*Exercise goal*. Write out exactly the lines below that run from the one containing "Task: Maximize the RealTerm window" through the one containing "Given: Click the dialog's vertical scrollbar", both included, with no other lines.
===== Records to use =====
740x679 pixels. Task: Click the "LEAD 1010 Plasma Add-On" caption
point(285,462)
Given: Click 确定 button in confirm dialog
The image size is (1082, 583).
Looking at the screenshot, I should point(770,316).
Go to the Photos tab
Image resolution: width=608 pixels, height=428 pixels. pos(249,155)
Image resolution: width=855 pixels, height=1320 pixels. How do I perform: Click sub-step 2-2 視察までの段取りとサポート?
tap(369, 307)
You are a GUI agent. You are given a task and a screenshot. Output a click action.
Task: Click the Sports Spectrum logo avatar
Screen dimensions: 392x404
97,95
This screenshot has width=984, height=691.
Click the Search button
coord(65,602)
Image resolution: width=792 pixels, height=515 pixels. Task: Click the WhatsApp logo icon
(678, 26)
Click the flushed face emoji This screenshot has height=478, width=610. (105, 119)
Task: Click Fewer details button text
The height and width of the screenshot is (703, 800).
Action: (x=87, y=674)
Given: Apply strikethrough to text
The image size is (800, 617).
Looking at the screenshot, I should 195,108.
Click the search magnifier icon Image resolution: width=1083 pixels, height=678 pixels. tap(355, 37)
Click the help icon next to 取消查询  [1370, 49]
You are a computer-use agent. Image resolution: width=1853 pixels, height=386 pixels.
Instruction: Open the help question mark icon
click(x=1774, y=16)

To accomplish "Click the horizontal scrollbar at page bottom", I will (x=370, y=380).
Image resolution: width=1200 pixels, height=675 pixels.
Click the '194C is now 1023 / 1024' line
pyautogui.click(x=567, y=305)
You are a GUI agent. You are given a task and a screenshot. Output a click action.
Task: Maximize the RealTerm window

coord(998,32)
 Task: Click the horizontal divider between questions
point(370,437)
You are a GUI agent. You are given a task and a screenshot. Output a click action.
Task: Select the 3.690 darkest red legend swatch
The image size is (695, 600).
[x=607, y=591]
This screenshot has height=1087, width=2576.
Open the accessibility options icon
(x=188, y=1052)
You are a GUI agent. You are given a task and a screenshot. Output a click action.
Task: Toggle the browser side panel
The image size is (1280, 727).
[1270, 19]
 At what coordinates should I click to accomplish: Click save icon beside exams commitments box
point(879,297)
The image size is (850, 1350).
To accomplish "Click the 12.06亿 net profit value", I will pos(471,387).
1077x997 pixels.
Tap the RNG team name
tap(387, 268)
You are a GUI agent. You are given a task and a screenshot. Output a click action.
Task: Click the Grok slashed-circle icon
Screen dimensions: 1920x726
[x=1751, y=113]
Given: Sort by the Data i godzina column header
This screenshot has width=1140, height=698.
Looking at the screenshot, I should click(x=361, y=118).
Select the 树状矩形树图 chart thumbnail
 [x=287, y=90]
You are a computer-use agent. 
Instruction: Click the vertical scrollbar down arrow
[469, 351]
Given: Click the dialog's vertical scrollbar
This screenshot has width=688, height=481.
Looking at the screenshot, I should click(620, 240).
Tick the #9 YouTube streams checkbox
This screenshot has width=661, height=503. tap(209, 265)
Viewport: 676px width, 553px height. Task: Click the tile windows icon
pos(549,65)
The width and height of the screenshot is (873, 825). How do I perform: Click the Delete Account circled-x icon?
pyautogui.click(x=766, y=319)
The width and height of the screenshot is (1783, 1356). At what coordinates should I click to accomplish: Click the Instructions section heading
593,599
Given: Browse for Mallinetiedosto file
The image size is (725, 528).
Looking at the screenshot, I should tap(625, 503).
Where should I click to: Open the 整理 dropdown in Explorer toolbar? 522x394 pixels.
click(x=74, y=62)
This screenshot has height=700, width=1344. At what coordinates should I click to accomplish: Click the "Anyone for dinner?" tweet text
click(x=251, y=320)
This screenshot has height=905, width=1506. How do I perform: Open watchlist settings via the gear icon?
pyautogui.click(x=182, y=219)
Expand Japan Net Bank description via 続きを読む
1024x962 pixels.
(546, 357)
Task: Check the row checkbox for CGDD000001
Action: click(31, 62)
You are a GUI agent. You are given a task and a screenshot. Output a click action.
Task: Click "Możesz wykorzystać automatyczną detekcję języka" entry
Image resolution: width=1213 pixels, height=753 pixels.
=====
*Exercise response*.
Task: Maximize the RealTerm window

coord(998,32)
 Task: Click the horizontal divider between questions
point(370,437)
You are a GUI agent. You are given a task and a screenshot. Output a click action.
Task: Select the 3.690 darkest red legend swatch
The image size is (695, 600).
[x=607, y=591]
This screenshot has height=1087, width=2576.
Open the accessibility options icon
(x=188, y=1052)
You are a GUI agent. You are given a task and a screenshot. Output a click action.
Task: Toggle the browser side panel
The image size is (1280, 727).
[1270, 19]
 At what coordinates should I click to accomplish: Click save icon beside exams commitments box
point(879,297)
The image size is (850, 1350).
To accomplish "Click the 12.06亿 net profit value", I will pos(471,387).
1077x997 pixels.
Tap the RNG team name
tap(387, 268)
You are a GUI agent. You are given a task and a screenshot. Output a click action.
Task: Click the Grok slashed-circle icon
Screen dimensions: 1920x726
[x=1751, y=113]
Given: Sort by the Data i godzina column header
This screenshot has width=1140, height=698.
Looking at the screenshot, I should click(x=361, y=118).
Select the 树状矩形树图 chart thumbnail
 [x=287, y=90]
You are a computer-use agent. 
Instruction: Click the vertical scrollbar down arrow
[469, 351]
Given: Click the dialog's vertical scrollbar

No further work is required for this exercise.